If you’ve got chicken, then great, but if you don’t, that’s awesome too, use what you have, it will still be super delicious! Fish is a great substitute, as is chickpeas, potatoes and carrots.
Prep time: 10 mins
Cook time: 20 - 25 mins
Serves: 4 - 6
Ingredients
-
3 heaped tablespoons of Lord & Lion Butter Chicken Masala Blend
- 2 tablespoons of olive oil
- 1 large red onion, finely chopped
- 250g of mushrooms, sliced
- 1 tablespoon of ginger paste
- 1 tablespoon of garlic paste
- 1 heaped tablespoon of tomato paste
- 1 tomato diced
- 500g of chicken breast/thighs, cut into 3-4 cm pieces
- 2 red birds eye chillies, sliced diagonally
- 1/3 cup of cashews, lightly roasted on pan
- Fresh coriander, chopped roughly
Method
- Marinate the chicken in the Lord & Lion Butter Chicken Masala Blend from 30 minutes up to 24 hours in the refrigerator.
- In a large, heavy based pot, sauté the onions in the olive oil.
- Add the mushrooms and sauté until nearly cooked.
- Add the ginger and garlic, mix well, and cook for 2-3 minutes.
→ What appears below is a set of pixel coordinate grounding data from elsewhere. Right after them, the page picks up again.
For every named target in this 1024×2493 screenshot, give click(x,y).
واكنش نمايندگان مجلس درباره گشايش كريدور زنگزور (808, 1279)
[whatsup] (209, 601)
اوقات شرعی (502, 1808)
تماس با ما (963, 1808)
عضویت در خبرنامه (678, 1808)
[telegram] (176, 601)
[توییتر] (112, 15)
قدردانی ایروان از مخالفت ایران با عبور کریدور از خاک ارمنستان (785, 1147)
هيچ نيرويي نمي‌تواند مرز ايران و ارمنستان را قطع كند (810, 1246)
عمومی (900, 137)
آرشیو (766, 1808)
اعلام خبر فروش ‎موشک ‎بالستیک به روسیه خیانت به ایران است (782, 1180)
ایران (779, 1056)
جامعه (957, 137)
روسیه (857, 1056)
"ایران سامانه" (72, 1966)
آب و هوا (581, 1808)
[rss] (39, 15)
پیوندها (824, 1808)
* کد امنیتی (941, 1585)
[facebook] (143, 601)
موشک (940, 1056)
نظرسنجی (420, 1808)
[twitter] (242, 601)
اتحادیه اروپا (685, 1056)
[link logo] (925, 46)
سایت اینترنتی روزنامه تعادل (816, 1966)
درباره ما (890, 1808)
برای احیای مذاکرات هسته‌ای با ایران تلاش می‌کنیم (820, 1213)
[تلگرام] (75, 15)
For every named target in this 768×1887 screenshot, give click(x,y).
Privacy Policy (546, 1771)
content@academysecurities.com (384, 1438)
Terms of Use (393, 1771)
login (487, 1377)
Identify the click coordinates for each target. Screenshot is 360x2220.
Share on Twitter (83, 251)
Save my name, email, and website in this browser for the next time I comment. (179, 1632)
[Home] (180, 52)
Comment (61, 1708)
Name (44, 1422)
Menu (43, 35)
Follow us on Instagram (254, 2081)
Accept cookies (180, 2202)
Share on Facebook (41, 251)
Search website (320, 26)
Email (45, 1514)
- Add the tomato and tomato paste.
- Add the marinated chicken and mix through the onions and mushrooms.
- Add 1 1/4 cup of water and bring to the boil.
- Then turn down the heat and let simmer for about 10 minutes.
- Add 1 1/4 cups of coconut milk (or whatever substitute you like) and bring to the boil, then turn down the heat and let simmer for about 8 minutes or until the chicken is cooked through and tender and a thick gravy has formed around the chicken.
- Garnish with the chopped red birds eye chilli, coriander and roasted cashews. Enjoy!
If you’d like to try butter fish, then follow the recipe below.
Ingredients
- 3 heaped tablespoons of Lord & Lion Butter Chicken Masala Blend
- 2 tablespoons of olive oil
- 1 large red onion, finely chopped
- 250g of mushrooms, sliced
- 1 tablespoon of ginger paste
- 1 tablespoon of garlic paste
- 1 tablespoon of lemon juice
- 1 heaped tablespoon of tomato paste
- 1 tomato diced
- 500g of salmon, cut into 3-4 cm pieces
- 2 red birds eye chillies, sliced diagonally
- 1/3 cup of cashews, lightly roasted on pan
- Fresh coriander, chopped roughly
Method
- Sauté the onions in the olive oil.
- Add the mushrooms and sauté until nearly cooked.
- Add the ginger and garlic, mix well, and cook for 2-3 minutes.
- Add 3 heaped tablespoons of the Lord & Lion Butter Chicken Masala. Blend and mix all the spices through.
- Add the tomato, tomato paste and lemon juice.
- Add 1 cup of water and bring to the boil.
- Add 1 1/4 cups of coconut milk (or whatever substitute you like) and bring to the boil.
-
Add the fish, cook for 1-2 minutes and turn off the stove, letting the fish sit in the gravy and cook all the way through.
- Garnish with the chopped red birds eye chilli, coriander and roasted cashews. Enjoy!